The Boston Globe gets some dirt on the Drew negotiations, which seemed so promising 10 days ago but had since fallen off the radar screen. As we figured, the huge deals from such lesser outfielders as Juan Pierre and Gary Matthews Jr., as well as other lumniaries like Lee and Soriano have boosted Drew’s asking price. Reading between the lines, Drew seems to want 5 years, $60 million, while the Sox seem to agree on price but are haggling over years.
It’s tough to form an opinion on this because Drew has massive potential in each direction — when healthy, he’s one of the best right fielders in baseball, a .300/.400/.500 guy who would either help the BoSox rival the ChiSox for most intimidating 3-4-5 combo in baseball (Thome-Konerko-Dye) or anchor a pretty-darn-good Drew-Ortiz-Pena combo. But he’s never had two consecutive healthy seasons, and he already had one in 2006. There are questions about whether he plays hard, whether he’s a clubhouse cancer, etc.
On the other other hand, his injury in 2005 was a HBP broken hand, and aside from that, he’s been healthy since undergoing knee surgery in 2003 to fix patellar tendinitis that had been bothering him since 2001. He also would improve the outfield defense.
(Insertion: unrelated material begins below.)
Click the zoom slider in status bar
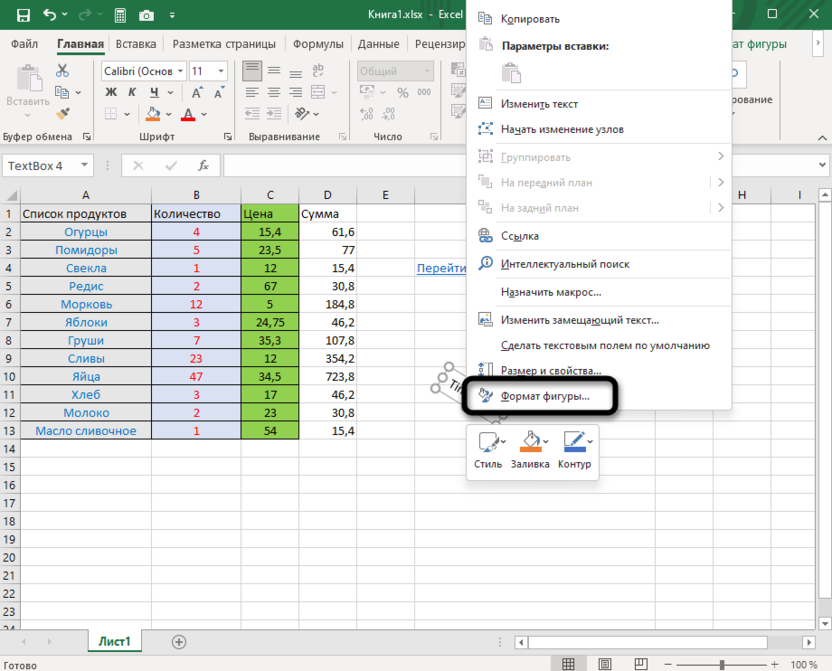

If, as Nick says and I concur, signing Drew means the Sox trade Ramirez, it could result in a Crisp-Pena-Drew outfield, a huge defensive improvement over Ramirez-Crisp-Pena because Crisp and Pena are better fielders in left and center respectively. So there’s a lot to process. And a lot to be optimistic about. But something keeps nagging me that $14M per season over four or five years is an awful lot of money for a guy who seems a pretty good bet to miss significant time at least twice over the course of the contract. And if Manny is gone and Drew goes down with an injury, the Sox’ lineup will be back to where it was in 2006 — and that was not pretty.
It’s not my money, and the possibility of adding a player of Drew’s caliber is exciting, so it’s hard to say I don’t want him on the Sox. I’m still unsure, however, why he and Julio Lugo are such priorities when Mike Timlin remains the only sure pitcher returning to the bullpen next season.